Wer baut die IT fürs E-Business?

28.04.2000
Christoph Witte, Chefredakteur CW

Geht es nach den Analysten von Forrester Research, dann werden heutige CIOs und DV-Manager nicht die Architekten der für E-Commerce notwendigen Infrastrukturen in ihren Unternehmen sein. Das gilt zunächst für die Firmen, deren E-Commerce-Aktivitäten weitläufig und deren Online-Kunden in Zahl und Verhalten nur schwer berechenbar sind. Hier müssen sich die IT-Experten daran gewöhnen, dass ihre Unternehmen die IT-Strukturen nicht mehr besitzen und betreiben, sondern die notwendigen Services und Applikationen mieten (siehe Seite 29). Die internen IT-Kapazitäten wären aufgrund ihrer Inflexibilität und mangelnden Skalierbarkeit völlig überlastet.

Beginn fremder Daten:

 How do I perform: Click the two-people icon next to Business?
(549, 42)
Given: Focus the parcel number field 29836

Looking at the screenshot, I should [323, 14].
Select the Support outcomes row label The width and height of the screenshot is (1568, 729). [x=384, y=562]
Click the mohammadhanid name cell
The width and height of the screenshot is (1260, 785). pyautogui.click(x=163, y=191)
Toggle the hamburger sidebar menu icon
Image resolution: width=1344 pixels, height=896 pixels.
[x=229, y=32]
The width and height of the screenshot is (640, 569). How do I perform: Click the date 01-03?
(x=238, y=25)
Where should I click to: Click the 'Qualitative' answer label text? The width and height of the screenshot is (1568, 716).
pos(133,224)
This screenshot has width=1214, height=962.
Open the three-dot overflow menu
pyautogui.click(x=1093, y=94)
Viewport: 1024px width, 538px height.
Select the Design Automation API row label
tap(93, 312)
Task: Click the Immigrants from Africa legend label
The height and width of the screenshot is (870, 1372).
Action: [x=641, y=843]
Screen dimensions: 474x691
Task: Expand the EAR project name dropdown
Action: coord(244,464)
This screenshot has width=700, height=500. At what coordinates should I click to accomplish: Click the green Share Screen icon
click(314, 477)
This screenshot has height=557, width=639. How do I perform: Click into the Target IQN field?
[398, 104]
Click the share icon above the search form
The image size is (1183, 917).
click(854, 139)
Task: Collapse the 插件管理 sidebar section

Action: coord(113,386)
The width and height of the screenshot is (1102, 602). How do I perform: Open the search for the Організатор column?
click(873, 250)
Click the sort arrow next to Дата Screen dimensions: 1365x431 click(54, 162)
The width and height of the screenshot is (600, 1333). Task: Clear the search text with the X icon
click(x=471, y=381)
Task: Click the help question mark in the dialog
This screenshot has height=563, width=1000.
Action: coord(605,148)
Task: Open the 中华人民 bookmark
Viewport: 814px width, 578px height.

Spätestens jetzt stellt sich die Frage, was die Mitarbeiter und Chefs dieser mitunter recht großen IT-Abteilungen dann tun werden. Sicher, Projekt-, Vertrags- und Lieferanten-Management werden einige Ressourcen binden, doch was passiert mit den internen Softwareentwicklern, den Rechenzentrumsoperatoren, Netzwerk- und Datenbank-Managern? So viele Verträge gibt es dann doch nicht zu entwerfen, Projekte nicht zu managen. Sollten sich die Prognosen von Forrester bewahrheiten, müssen sich viele IT-Experten umstellen, vielleicht auch - wenn ihr interner IT-Shop nicht einfach ausgegründet wird - einen neuen Job suchen.

Doch gemach. Selbst wenn Dienstleister - was noch keineswegs ausgemacht ist - die Verkehrswege für die digitale Ökonomie besser und kostengünstiger bauen können, bleibt zu klären, was mit den heutigen Anwendungen geschieht. Werden sie ebenfalls ausgelagert? Wer übernimmt die Verzahnung dieser Legacy-Systeme mit den neuen E-Commerce-tauglichen Applikationen? Auch der Serviceanbieter? In diesem Licht betrachtet, erscheint die Abhängigkeit der Anwender von ihren heutigen Outsourcing- beziehungsweise Softwareanbietern lächerlich gering. Da zudem Skalierbarkeit und Flexibilität nur bei den ganz großen Dienstleistern gegeben wären, könnte es in diesem Segment zu Marktrealitäten kommen, die dem Strommarkt vor der Deregulierung gleichen: Wenige Player teilen den Markt unter sich auf.

So logisch die Forrester-Argumente für ein Computing als Service klingen, es gilt viele Unsicherheiten zu beseitigen, bevor Anwender die Herrschaft über ihre IT und ihre Daten aufzugeben bereit sind.